Data shown:
··········

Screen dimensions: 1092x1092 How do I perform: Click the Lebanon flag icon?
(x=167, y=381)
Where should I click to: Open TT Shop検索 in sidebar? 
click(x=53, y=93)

··········

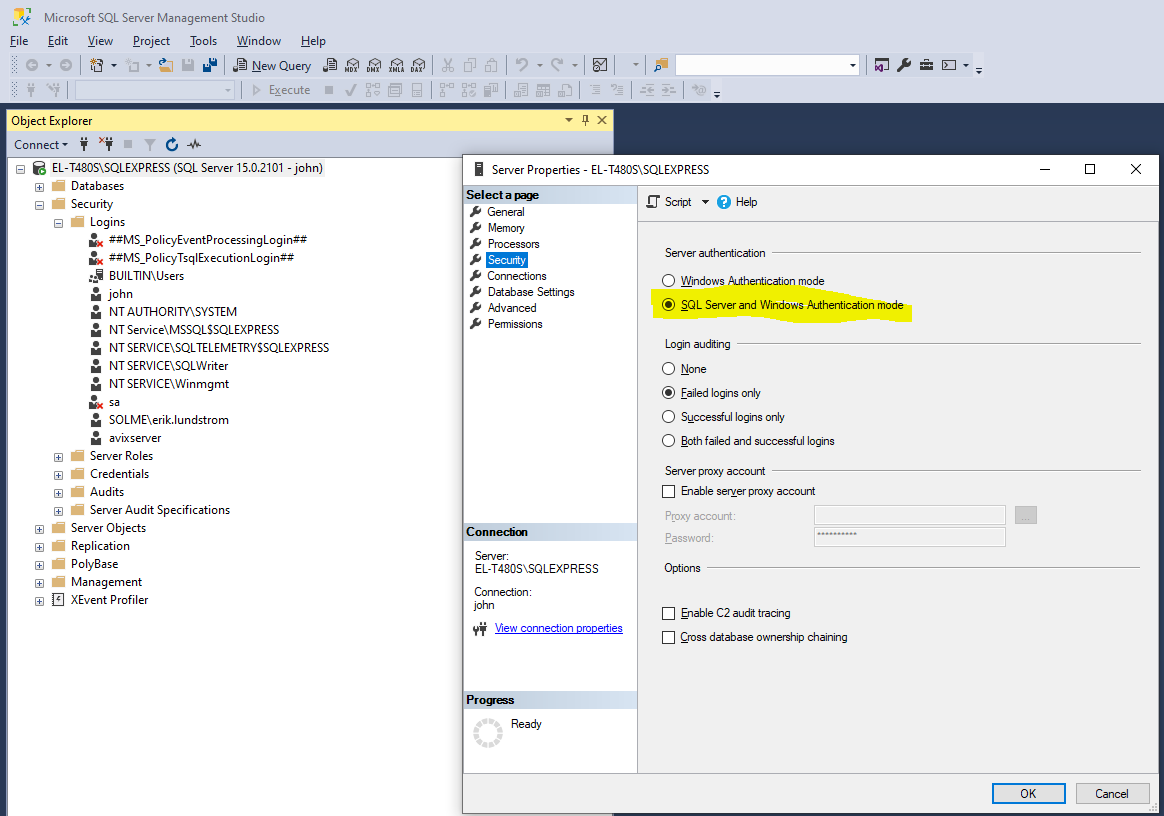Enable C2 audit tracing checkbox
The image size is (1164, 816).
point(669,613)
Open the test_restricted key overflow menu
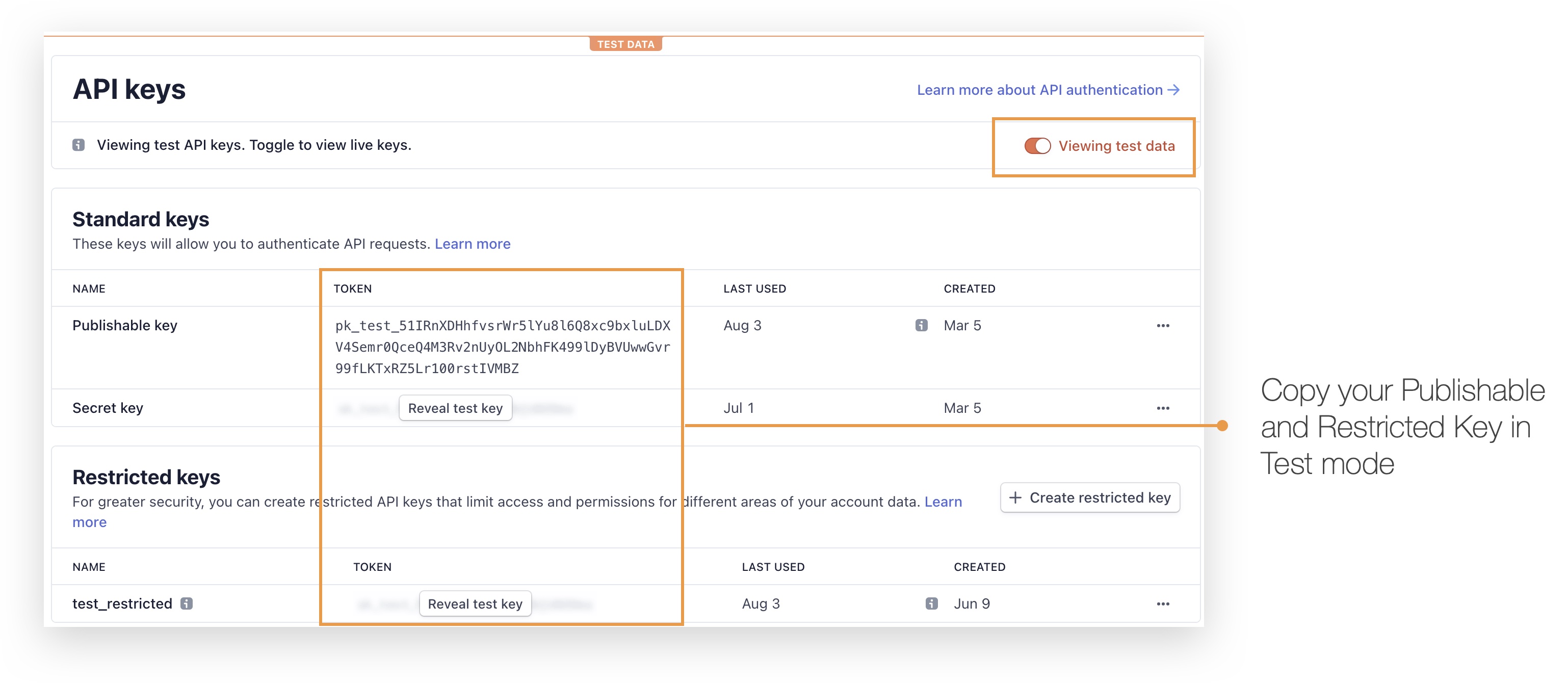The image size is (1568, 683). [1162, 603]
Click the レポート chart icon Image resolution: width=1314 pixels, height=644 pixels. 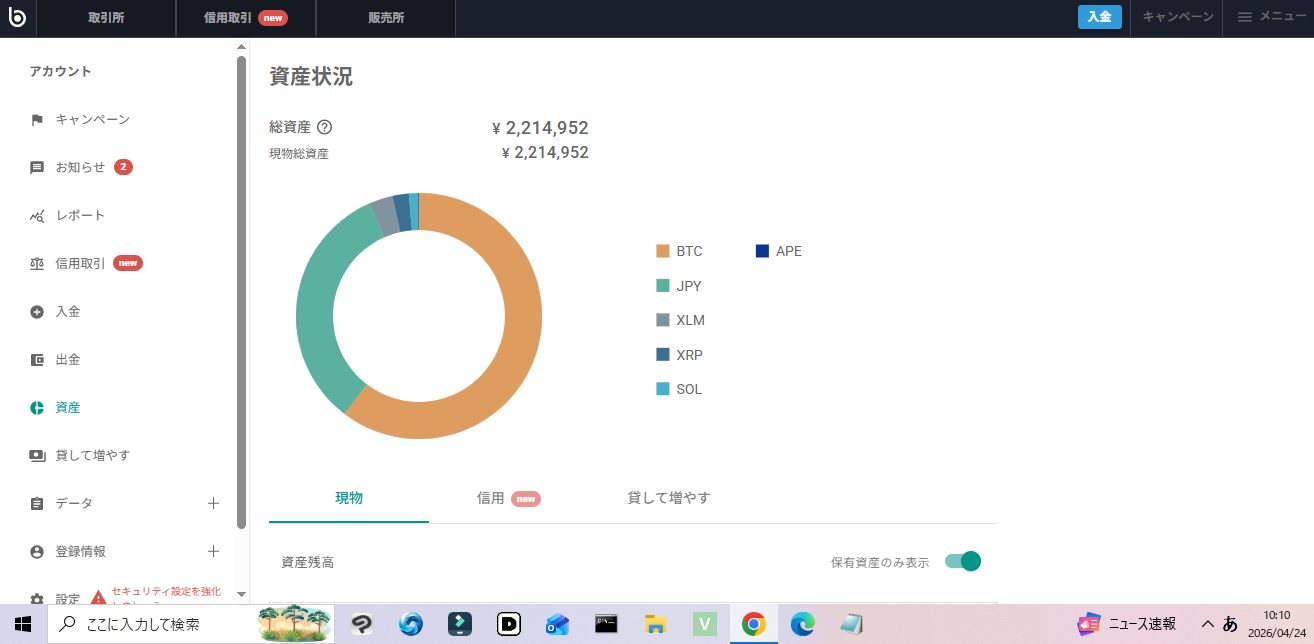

··········

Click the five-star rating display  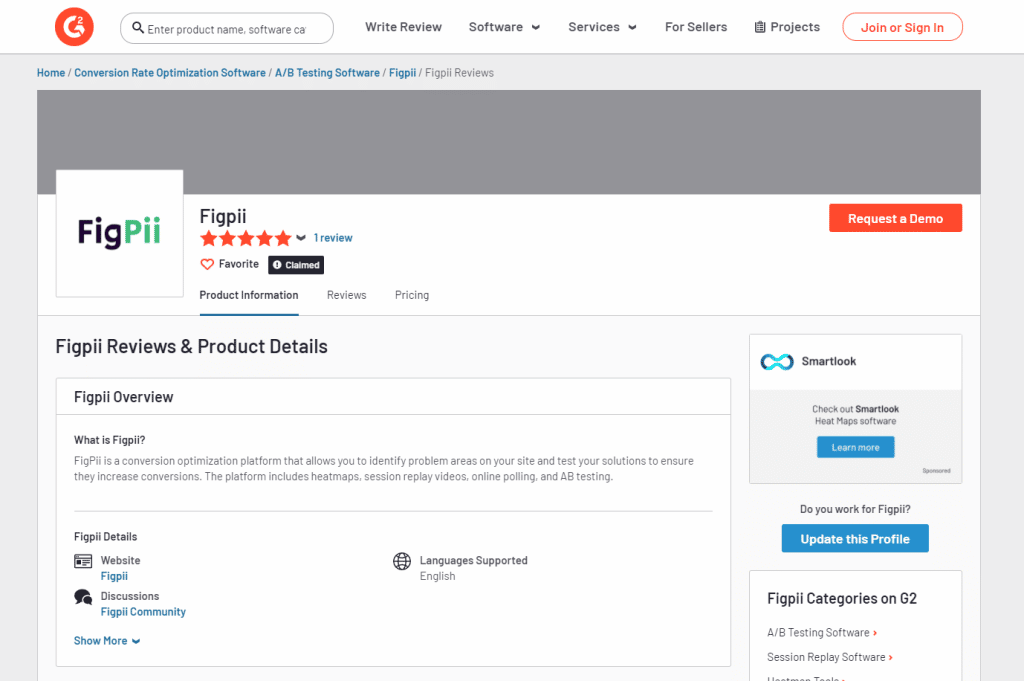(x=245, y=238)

··········

Request:
Quote the records from the line with "Screen dimensions: 1092x1092" up to and including the line with "click(x=53, y=93)".

Reply to the exercise:
Screen dimensions: 1092x1092 How do I perform: Click the Lebanon flag icon?
(x=167, y=381)
Where should I click to: Open TT Shop検索 in sidebar? 
click(x=53, y=93)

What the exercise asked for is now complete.